▸ **Problem**:
From the first line to the last, reproduce the records exactly.

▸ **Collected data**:

____________

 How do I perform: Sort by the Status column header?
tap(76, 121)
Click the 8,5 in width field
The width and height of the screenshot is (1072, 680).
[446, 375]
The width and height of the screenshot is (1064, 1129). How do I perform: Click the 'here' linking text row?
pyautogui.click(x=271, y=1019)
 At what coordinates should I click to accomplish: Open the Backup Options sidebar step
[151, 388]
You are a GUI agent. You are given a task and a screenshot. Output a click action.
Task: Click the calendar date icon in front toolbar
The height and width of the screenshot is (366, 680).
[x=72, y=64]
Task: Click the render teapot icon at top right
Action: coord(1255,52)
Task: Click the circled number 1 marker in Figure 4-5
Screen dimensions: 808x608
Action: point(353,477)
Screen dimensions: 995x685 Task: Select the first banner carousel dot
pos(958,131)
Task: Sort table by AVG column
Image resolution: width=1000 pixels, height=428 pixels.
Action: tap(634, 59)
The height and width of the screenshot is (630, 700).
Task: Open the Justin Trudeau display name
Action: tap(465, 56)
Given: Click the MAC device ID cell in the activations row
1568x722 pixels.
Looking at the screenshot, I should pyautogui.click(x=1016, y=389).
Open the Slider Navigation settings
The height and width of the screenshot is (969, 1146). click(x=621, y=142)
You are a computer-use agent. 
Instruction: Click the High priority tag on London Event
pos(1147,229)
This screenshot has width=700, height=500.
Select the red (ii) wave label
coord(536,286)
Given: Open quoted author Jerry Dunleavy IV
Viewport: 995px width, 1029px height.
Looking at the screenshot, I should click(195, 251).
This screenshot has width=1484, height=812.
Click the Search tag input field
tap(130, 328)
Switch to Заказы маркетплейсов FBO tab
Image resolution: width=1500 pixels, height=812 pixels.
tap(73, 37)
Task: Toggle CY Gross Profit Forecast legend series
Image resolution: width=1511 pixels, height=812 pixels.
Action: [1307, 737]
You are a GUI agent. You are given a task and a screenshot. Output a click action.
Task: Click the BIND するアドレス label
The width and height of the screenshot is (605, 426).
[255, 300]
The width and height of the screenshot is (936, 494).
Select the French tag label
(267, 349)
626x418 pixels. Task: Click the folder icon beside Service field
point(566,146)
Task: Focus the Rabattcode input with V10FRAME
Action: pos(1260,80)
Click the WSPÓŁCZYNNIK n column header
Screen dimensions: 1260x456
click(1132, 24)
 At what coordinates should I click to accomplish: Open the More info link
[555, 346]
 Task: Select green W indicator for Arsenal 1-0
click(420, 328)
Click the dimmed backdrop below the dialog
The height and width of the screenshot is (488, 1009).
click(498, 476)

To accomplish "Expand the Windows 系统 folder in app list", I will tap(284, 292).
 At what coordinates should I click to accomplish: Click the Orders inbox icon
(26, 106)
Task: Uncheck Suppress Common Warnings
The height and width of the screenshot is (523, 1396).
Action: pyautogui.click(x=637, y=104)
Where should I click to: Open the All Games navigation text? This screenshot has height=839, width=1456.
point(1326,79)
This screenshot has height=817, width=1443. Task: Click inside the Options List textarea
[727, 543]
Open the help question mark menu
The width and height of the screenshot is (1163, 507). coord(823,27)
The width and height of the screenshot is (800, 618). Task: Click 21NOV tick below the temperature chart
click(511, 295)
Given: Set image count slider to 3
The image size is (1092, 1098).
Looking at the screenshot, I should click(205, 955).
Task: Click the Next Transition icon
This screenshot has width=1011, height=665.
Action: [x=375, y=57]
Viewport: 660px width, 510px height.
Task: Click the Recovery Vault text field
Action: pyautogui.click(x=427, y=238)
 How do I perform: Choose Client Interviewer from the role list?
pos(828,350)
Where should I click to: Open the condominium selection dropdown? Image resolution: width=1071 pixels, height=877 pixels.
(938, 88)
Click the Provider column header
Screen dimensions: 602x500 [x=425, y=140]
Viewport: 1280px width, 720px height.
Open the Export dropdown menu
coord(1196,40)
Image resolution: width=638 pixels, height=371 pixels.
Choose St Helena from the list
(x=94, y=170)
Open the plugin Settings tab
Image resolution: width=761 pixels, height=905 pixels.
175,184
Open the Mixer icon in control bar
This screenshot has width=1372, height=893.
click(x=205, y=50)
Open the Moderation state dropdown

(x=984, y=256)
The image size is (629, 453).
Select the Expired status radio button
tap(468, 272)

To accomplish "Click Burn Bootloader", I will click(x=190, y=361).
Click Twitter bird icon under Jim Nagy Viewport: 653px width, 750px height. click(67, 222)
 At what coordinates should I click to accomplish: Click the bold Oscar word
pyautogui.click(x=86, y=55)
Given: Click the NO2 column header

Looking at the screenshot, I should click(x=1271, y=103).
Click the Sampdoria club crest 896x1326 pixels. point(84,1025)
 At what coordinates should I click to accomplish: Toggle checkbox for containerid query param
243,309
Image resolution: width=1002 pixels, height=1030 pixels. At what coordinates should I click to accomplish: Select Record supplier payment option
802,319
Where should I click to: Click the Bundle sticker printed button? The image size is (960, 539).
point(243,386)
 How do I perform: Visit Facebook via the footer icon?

____________

▸ **Output below**:
 How do I perform: Sort by the Status column header?
tap(76, 121)
Click the 8,5 in width field
The width and height of the screenshot is (1072, 680).
[446, 375]
The width and height of the screenshot is (1064, 1129). How do I perform: Click the 'here' linking text row?
pyautogui.click(x=271, y=1019)
 At what coordinates should I click to accomplish: Open the Backup Options sidebar step
[151, 388]
You are a GUI agent. You are given a task and a screenshot. Output a click action.
Task: Click the calendar date icon in front toolbar
The height and width of the screenshot is (366, 680).
[x=72, y=64]
Task: Click the render teapot icon at top right
Action: coord(1255,52)
Task: Click the circled number 1 marker in Figure 4-5
Screen dimensions: 808x608
Action: point(353,477)
Screen dimensions: 995x685 Task: Select the first banner carousel dot
pos(958,131)
Task: Sort table by AVG column
Image resolution: width=1000 pixels, height=428 pixels.
Action: tap(634, 59)
The height and width of the screenshot is (630, 700).
Task: Open the Justin Trudeau display name
Action: tap(465, 56)
Given: Click the MAC device ID cell in the activations row
1568x722 pixels.
Looking at the screenshot, I should pyautogui.click(x=1016, y=389).
Open the Slider Navigation settings
The height and width of the screenshot is (969, 1146). click(x=621, y=142)
You are a computer-use agent. 
Instruction: Click the High priority tag on London Event
pos(1147,229)
This screenshot has width=700, height=500.
Select the red (ii) wave label
coord(536,286)
Given: Open quoted author Jerry Dunleavy IV
Viewport: 995px width, 1029px height.
Looking at the screenshot, I should click(195, 251).
This screenshot has width=1484, height=812.
Click the Search tag input field
tap(130, 328)
Switch to Заказы маркетплейсов FBO tab
Image resolution: width=1500 pixels, height=812 pixels.
tap(73, 37)
Task: Toggle CY Gross Profit Forecast legend series
Image resolution: width=1511 pixels, height=812 pixels.
Action: [1307, 737]
You are a GUI agent. You are given a task and a screenshot. Output a click action.
Task: Click the BIND するアドレス label
The width and height of the screenshot is (605, 426).
[255, 300]
The width and height of the screenshot is (936, 494).
Select the French tag label
(267, 349)
626x418 pixels. Task: Click the folder icon beside Service field
point(566,146)
Task: Focus the Rabattcode input with V10FRAME
Action: pos(1260,80)
Click the WSPÓŁCZYNNIK n column header
Screen dimensions: 1260x456
click(1132, 24)
 At what coordinates should I click to accomplish: Open the More info link
[555, 346]
 Task: Select green W indicator for Arsenal 1-0
click(420, 328)
Click the dimmed backdrop below the dialog
The height and width of the screenshot is (488, 1009).
click(498, 476)

To accomplish "Expand the Windows 系统 folder in app list", I will tap(284, 292).
 At what coordinates should I click to accomplish: Click the Orders inbox icon
(26, 106)
Task: Uncheck Suppress Common Warnings
The height and width of the screenshot is (523, 1396).
Action: pyautogui.click(x=637, y=104)
Where should I click to: Open the All Games navigation text? This screenshot has height=839, width=1456.
point(1326,79)
This screenshot has height=817, width=1443. Task: Click inside the Options List textarea
[727, 543]
Open the help question mark menu
The width and height of the screenshot is (1163, 507). coord(823,27)
The width and height of the screenshot is (800, 618). Task: Click 21NOV tick below the temperature chart
click(511, 295)
Given: Set image count slider to 3
The image size is (1092, 1098).
Looking at the screenshot, I should click(205, 955).
Task: Click the Next Transition icon
This screenshot has width=1011, height=665.
Action: [x=375, y=57]
Viewport: 660px width, 510px height.
Task: Click the Recovery Vault text field
Action: pyautogui.click(x=427, y=238)
 How do I perform: Choose Client Interviewer from the role list?
pos(828,350)
Where should I click to: Open the condominium selection dropdown? Image resolution: width=1071 pixels, height=877 pixels.
(938, 88)
Click the Provider column header
Screen dimensions: 602x500 [x=425, y=140]
Viewport: 1280px width, 720px height.
Open the Export dropdown menu
coord(1196,40)
Image resolution: width=638 pixels, height=371 pixels.
Choose St Helena from the list
(x=94, y=170)
Open the plugin Settings tab
Image resolution: width=761 pixels, height=905 pixels.
175,184
Open the Mixer icon in control bar
This screenshot has width=1372, height=893.
click(x=205, y=50)
Open the Moderation state dropdown

(x=984, y=256)
The image size is (629, 453).
Select the Expired status radio button
tap(468, 272)

To accomplish "Click Burn Bootloader", I will click(x=190, y=361).
Click Twitter bird icon under Jim Nagy Viewport: 653px width, 750px height. click(67, 222)
 At what coordinates should I click to accomplish: Click the bold Oscar word
pyautogui.click(x=86, y=55)
Given: Click the NO2 column header

Looking at the screenshot, I should click(x=1271, y=103).
Click the Sampdoria club crest 896x1326 pixels. point(84,1025)
 At what coordinates should I click to accomplish: Toggle checkbox for containerid query param
243,309
Image resolution: width=1002 pixels, height=1030 pixels. At what coordinates should I click to accomplish: Select Record supplier payment option
802,319
Where should I click to: Click the Bundle sticker printed button? The image size is (960, 539).
point(243,386)
 How do I perform: Visit Facebook via the footer icon?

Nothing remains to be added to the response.